É graças aos seus preconceitos, ou à sua falta de coragem para enfrentar especialmente o Bloco de Esquerda, que hoje, quem vive em Loures tem problemas com o hospital Beatriz Ângelo, a parceria público-privada com a Luz Saúde que funcionava bem e agora funciona mal. É também a Marta Temido que os bracarenses têm de agradecer os problemas que o hospital de Braga agora enfrenta, quando não os tinha na altura em que era uma PPP com o grupo CUF.

O ex-ministro da Saúde Adalberto Campos Fernandes, em declarações à Renascença, afirma que estamos perante a possibilidade de uma “tempestade perfeita”. E, diz, “o risco pode estar em o SNS se transformar num serviço para pobres, idosos ou imigrantes, e a classe média abandonar o SNS.” O ex-ministro, pode considerar-se, foi politicamente correcto. Porque, verdadeiramente, já não estamos perante um risco, mas perante um facto. O SNS já é hoje o sítio onde se vai quando não temos hipótese de ir a outro lado, especialmente se estivermos a falar de alguns hospitais à volta de Lisboa, como é o caso do hospital do Barreiro, o terror de quem vive na zona e conhecido por funcionar mal por todos os que tinham responsabilidades de o melhorar.

Porque é que o Governo não governa, porque é que o Governo não resolve os problemas? Porque é que, sabendo que existe um problema, o Governo se recusa a dar aos portugueses serviços de saúde quando até temos propostas de soluções e capacidade instalada para o fazer?
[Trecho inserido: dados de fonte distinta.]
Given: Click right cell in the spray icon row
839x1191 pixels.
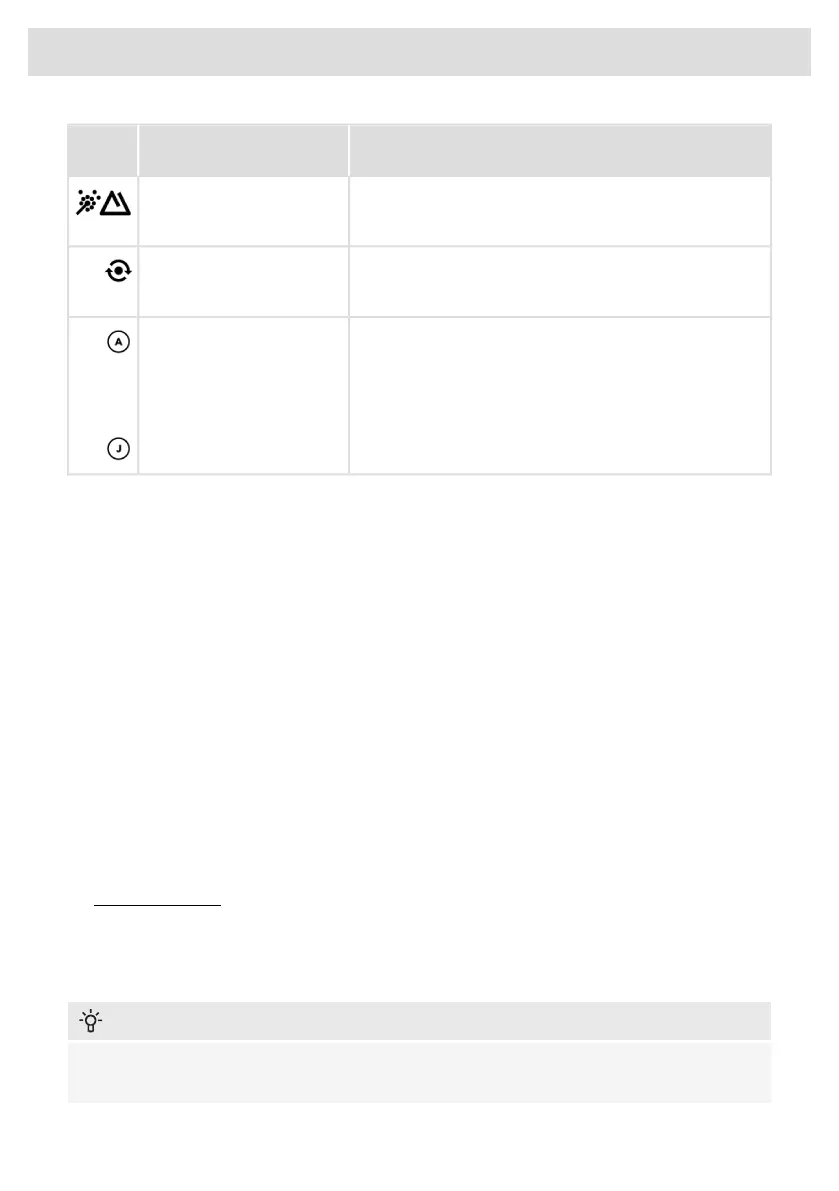Looking at the screenshot, I should 560,211.
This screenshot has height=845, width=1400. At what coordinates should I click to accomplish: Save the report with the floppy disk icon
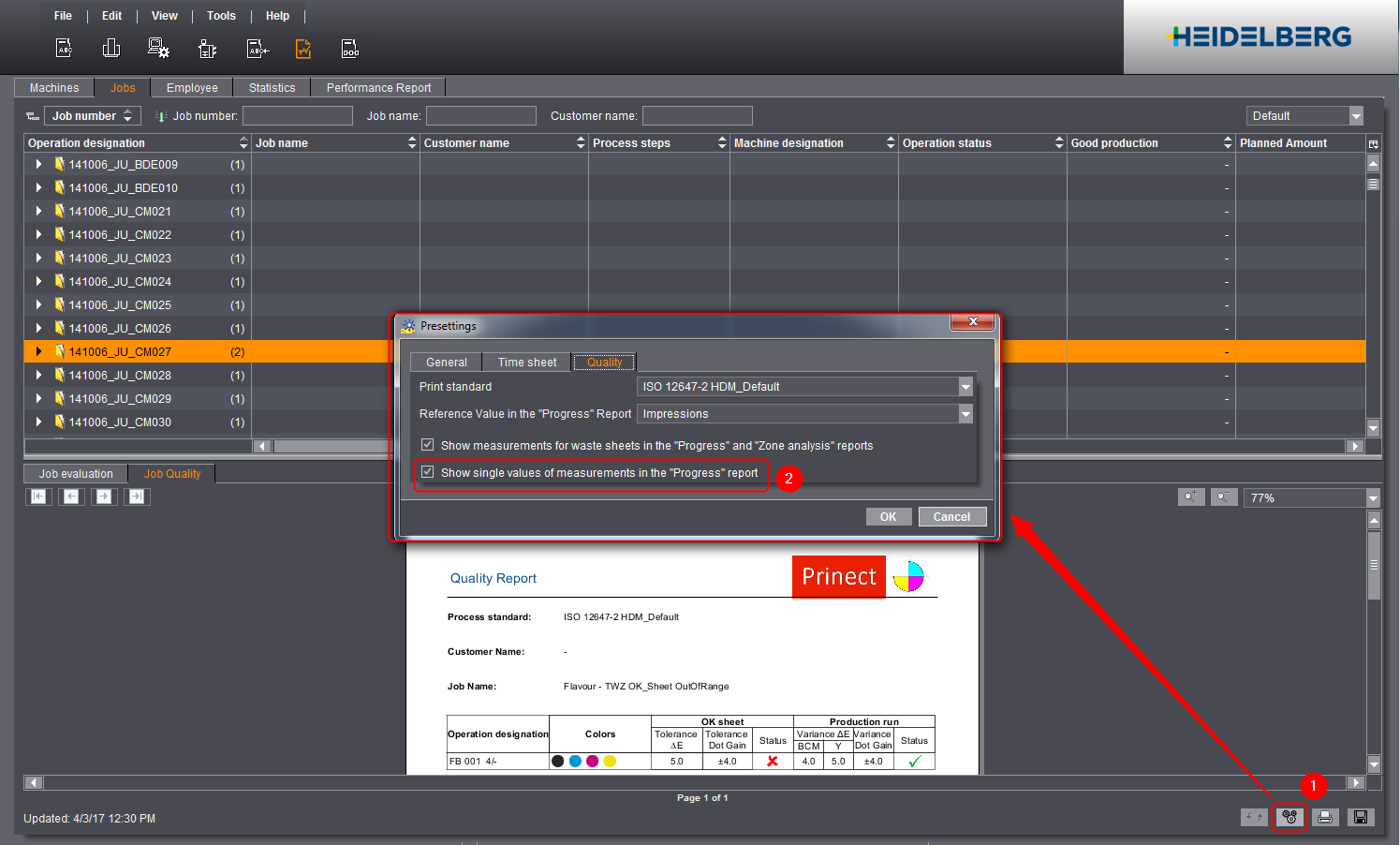point(1361,817)
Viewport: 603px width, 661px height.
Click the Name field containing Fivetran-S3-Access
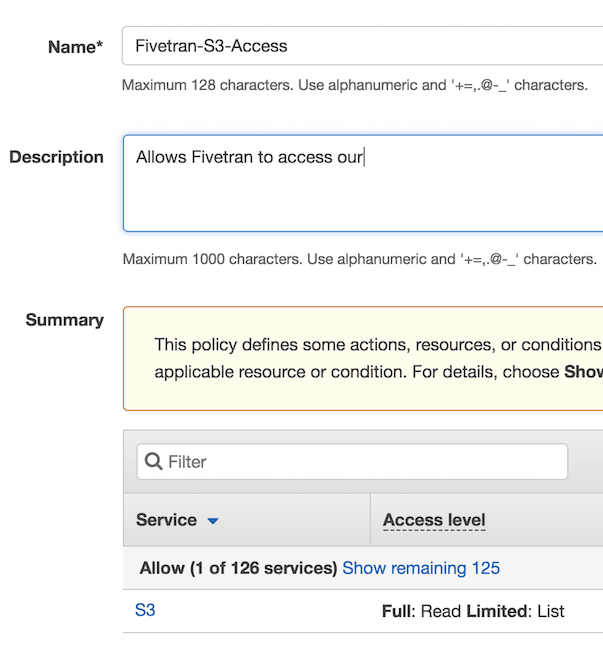coord(360,46)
Ah, sim, essas coisas horríveis que são os privados e para onde os portugueses que podem estão a fugir.

Como é que se pode falar em combater a desigualdade e deixar ao abandono todos os que não têm dinheiro para ir ao privado ou não têm as ligações para meter uma cunha para ser bem tratado no SNS? Como é que se pode falar em políticas de promoção da natalidade e deixar as futuras mães em pânico ao ponto de já nem saberem se podem perder o seu filho, como aconteceu nas Caldas da Rainha. “É o corolário dos alertas que temos feito nos últimos meses”, foi uma das declarações feita por Roque da Cunha, do Sindicato Independente dos Médicos (SIM).
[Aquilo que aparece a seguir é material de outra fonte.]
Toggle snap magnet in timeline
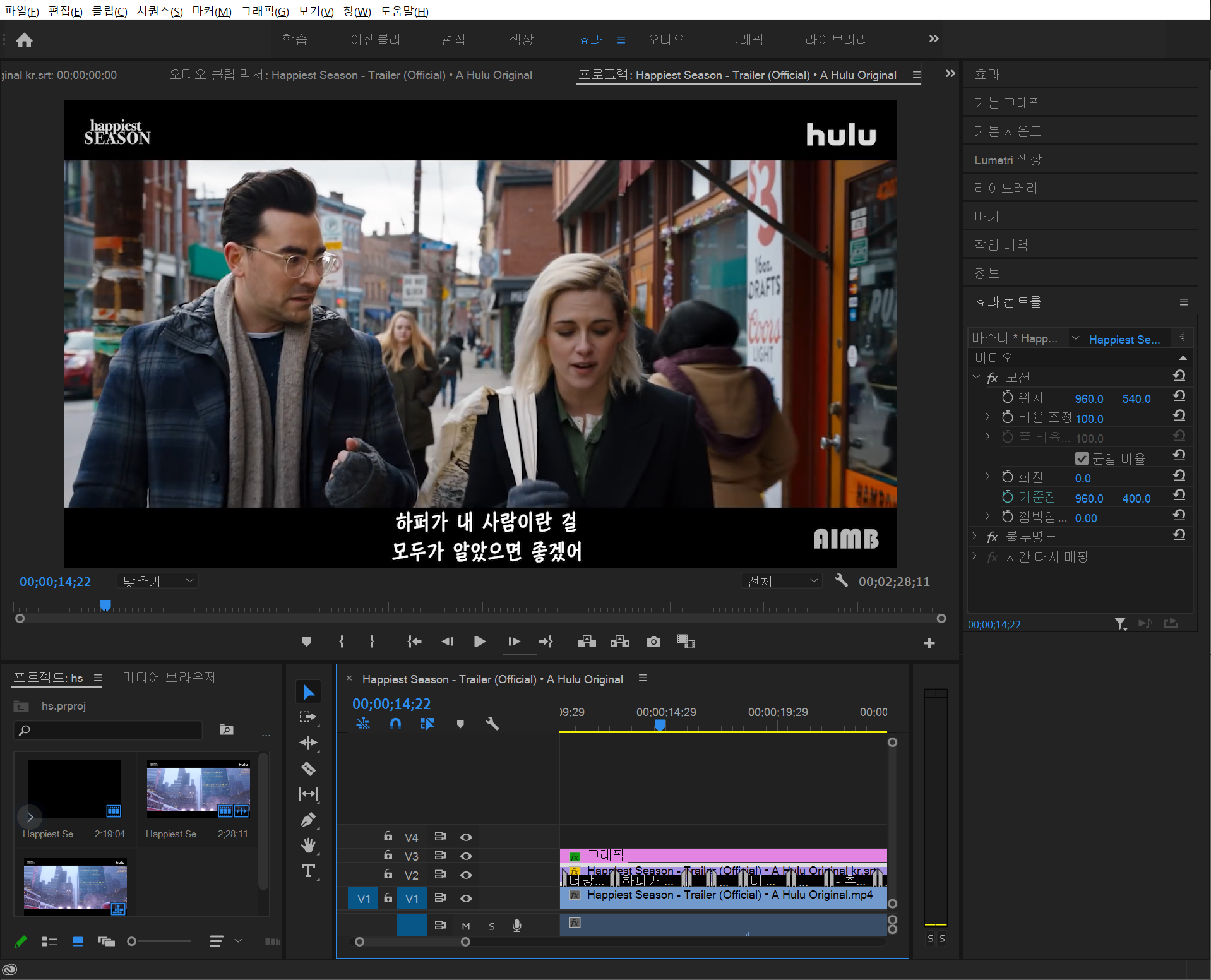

Se Portugal fosse uma democracia completa, com portugueses educados e bem informados, com efectivos pesos e contra-pesos e com uma justiça que funcionasse, neste momento teríamos vários processos contra o Estado, a começar pelo que se passou na pandemia. A teimosia do Governo de não envolver todo o sistema de saúde tem hoje as consequências à vista com o excesso de mortalidade, com especial relevo para o cancro. Quem ganhou com isso? Um dos sectores que fez dinheiro com essa irresponsabilidade foram os seguros: foram dois anos com as pessoas a pagarem o seu seguro de saúde e sem gastos. E foi António Costa e a sua ministra Marta Temido que contribuíram para esses lucros, esses sim anormais, das seguradoras.
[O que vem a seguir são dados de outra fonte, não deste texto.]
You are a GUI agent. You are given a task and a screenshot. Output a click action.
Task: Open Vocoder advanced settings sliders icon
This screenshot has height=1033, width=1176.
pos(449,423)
E atenção, não vale a pena responsabilizar os médicos e os enfermeiros. Mesmo os mais dedicados estão exaustos, não apenas pelo excesso de trabalho por pouco dinheiro e a ver colegas contratados à peça a ganharem muito mais. Mais importante ainda do que o salário é que o SNS deixou de oferecer possibilidades únicas de aprendizagem, experiência, investigação e carreira. Hoje apenas oferece más condições de trabalho com o sério risco de não servir devidamente os doentes – não por acaso assistimos a pedidos de escusa de responsabilidade, um sinal bastante preocupante. Quem gostaria de trabalhar num sítio onde não consegue dar o seu melhor hoje e nem vê qualquer possibilidade de as coisas melhorarem no futuro?

O que é mais aterrador no que se está a passar é exatamente não se estar a ver o sistema com capacidade de gerar soluções. O Governo não quer governar, quer ir gerindo o quotidiano, usando a propaganda para moderar os efeitos na sua imagem. O Presidente da República parece andar a viver noutro planeta, ao ponto de conseguir disfarçar mais os problemas do que o próprio Governo. O principal partido da oposição, o PSD, tem primado pela ausência. Os órgãos de comunicação social estão sem capacidade de escrutínio, por falta de recursos. Pobres dos que precisam do SNS, pobres de todos nós, porque o SNS é apenas uma das partes visíveis do caos em que estão serviços públicos fundamentais, promotores da desigualdade, perante a indiferença das elites. Porque, inexplicavelmente, são poucos ou nenhuns os que denunciam o mal que se está a fazer ao País.